Serialization Performance
Time to serialize/deserialize a single RPC request or response payload via Arrow IPC.
| Payload Type | Serialize | Deserialize |
|---|---|---|
| Primitive (single float64) | 0.8 μs | 0.6 μs |
| String parameter | 1.2 μs | 0.9 μs |
| List[float] (100 elements) | 3.5 μs | 2.8 μs |
| Dict[str, int] (50 keys) | 8.2 μs | 6.1 μs |
| Nested dataclass | 12 μs | 9.5 μs |
| Complex (dataclass + lists + enums) | 18 μs | 14 μs |
| 1K-row batch (3 columns) | 25 μs | 12 μs |
| 100K-row batch (3 columns) | 1.8 ms | 0.9 ms |
End-to-End Unary Latency
Full round-trip time for a simple unary call (add(a=1.0, b=2.0) → float) including serialization, transport, dispatch, and deserialization.

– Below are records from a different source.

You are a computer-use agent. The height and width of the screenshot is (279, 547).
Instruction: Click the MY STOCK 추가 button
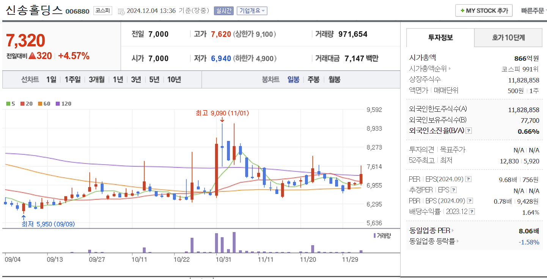(484, 10)
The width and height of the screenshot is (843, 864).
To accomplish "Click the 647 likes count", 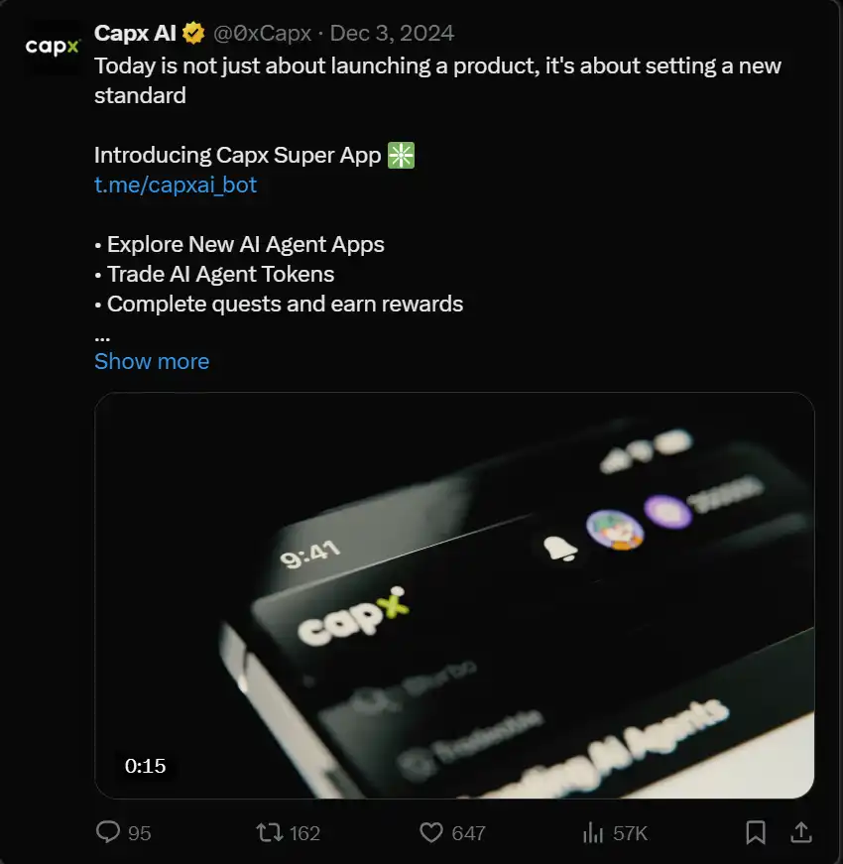I will [468, 833].
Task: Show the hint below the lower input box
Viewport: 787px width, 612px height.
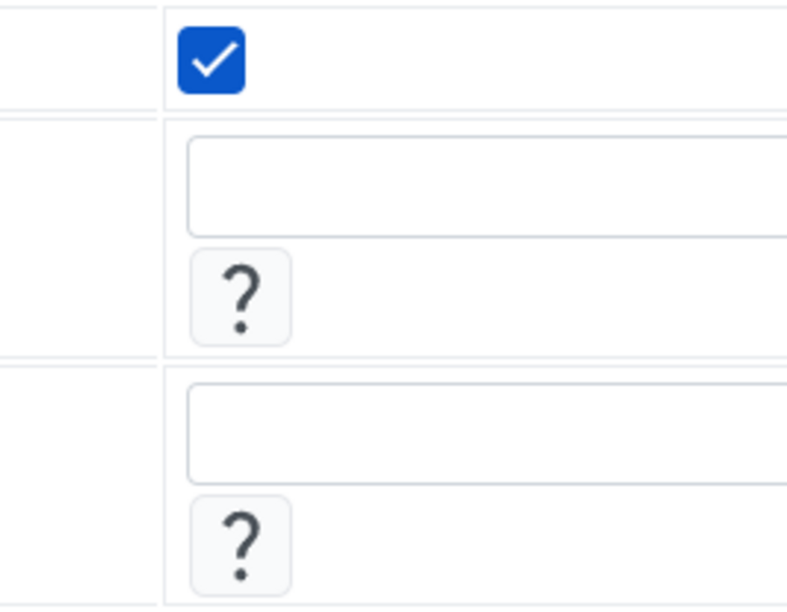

| Transport | P50 | P99 | Throughput |
|---|---|---|---|
| Pipe (in-process) | 5.2 μs | 8.1 μs | ~190K calls/s |
| Shared Memory (100 MB) | 5.8 μs | 9.2 μs | ~170K calls/s |
| Unix Socket | 33 μs | 52 μs | ~30K calls/s |
| Subprocess | 52 μs | 85 μs | ~19K calls/s |
| HTTP (in-process WSGI) | 520 μs | 820 μs | ~1.9K calls/s |
Streaming Throughput
Sustained streaming performance for producer and exchange patterns.
| Pattern | Throughput | Latency |
|---|---|---|
| Producer (pipe, 1K-row batches) | 48,000 batches/s | 21 μs/batch |
| Producer (subprocess) | 12,000 batches/s | 83 μs/batch |
| Exchange (pipe) | 32,000 round-trips/s | 31 μs/round-trip |
| Exchange (subprocess) | 8,500 round-trips/s | 118 μs/round-trip |
| SHM Producer (100 MB segment) | 29 GB/s | ~3.4 μs/batch |
The shared memory transport achieves 29 GB/s by writing Arrow IPC batches directly to a memory-mapped segment and sending only a pointer (offset + length) over the pipe.
Cross-Language Performance
Performance of cross-language RPC via subprocess transport. The Python client communicates with servers implemented in different languages.
| Scenario | Unary Latency | Producer |
|---|---|---|
| Python client → Go server (subprocess) | ~120 μs | ~15K batches/s |
| Python client → TypeScript server (subprocess) | ~140 μs | ~12K batches/s |
| Python client → Python server (subprocess) | ~52 μs | ~12K batches/s |
Methodology
- All benchmarks run with 1,000+ warm-up iterations followed by 10,000 measured iterations
- P50 and P99 are wall-clock time including all framework overhead
- Schema generation is cached (first-call overhead ~50 μs, subsequent calls use cached schema)
- Shared memory benchmarks use pre-allocated 100 MB segments
- HTTP benchmarks use in-process WSGI (no network round-trip)
- Cross-language benchmarks include subprocess spawn overhead in first-call measurements (amortized in throughput numbers)